There was some attempt, a number of years ago, to promote high-deductible health plans that diverted some of the premium into a customer-controlled Health Savings Account. The idea was that the cost to the employer would be the same as a traditional plan, and the high headline “deductible” would be offset by the cash deposited in the HSA. But because the customer got to control (and roll-over) the cash in the HSA, he would have incentive to consider some of these trade-offs and shop around. It never caught on widely, in part because it was never particularly easy to do the comparison shopping that would be at the heart of process. Failing to expand this model was one of the real missed opportunities of the 2010 health care reform.

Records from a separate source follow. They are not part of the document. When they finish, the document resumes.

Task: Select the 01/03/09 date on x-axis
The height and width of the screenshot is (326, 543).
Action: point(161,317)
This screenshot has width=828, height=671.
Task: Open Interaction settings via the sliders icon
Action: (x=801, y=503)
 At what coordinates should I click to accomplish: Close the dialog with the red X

I believe quite strongly that an Americanized cousin of the two-tier British system would be an effective and useful reform. Expand Medicaid to cover the bottom third (or so) of the income distribution, with Obamacare-style increasing customer contributions required as one moves up from the threshold of poverty. But don’t plan for it to cover all or a majority of the population, because socialized services are second rate and we want people to graduate to a higher class of care in the private sector. On the flip side, for the majority of Americans, expand the discipline that comes from maintaining price transparency and maintaining a sense of spending one’s own money — through high up front deductibles and self-directed spending accounts — to allow users to more finely gauge the level of routine service they feel likely paying for. But reduce the ultimate out-of-pocket caps allowable within private plans, as those mainly end up penalizing people who suffer catastrophic risks and couldn’t easily control costs even if they wanted to.

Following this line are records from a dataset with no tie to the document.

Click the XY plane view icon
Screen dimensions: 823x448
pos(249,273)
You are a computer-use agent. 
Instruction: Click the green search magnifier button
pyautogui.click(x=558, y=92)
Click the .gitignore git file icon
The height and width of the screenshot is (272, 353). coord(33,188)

In short: Avoid the British mistake of promising an impossible socialist utopia to all, avoid Obama’s mistake of handing lower income people a health plan that would drive them bankrupt actually to use, and avoid the current extravagance of every private insurance customer striving to get everything done first class, on the basis that they don’t actually know the costs and aren’t directly paying them anyway. All that, I think, would be a good start to developing a system which takes some of the stress and uncertainty out of the U.S. health care market, allowing for cost control and informed purchasing where needed, while also allowing a wealthy people to spend just as much extra on health care perks as they like.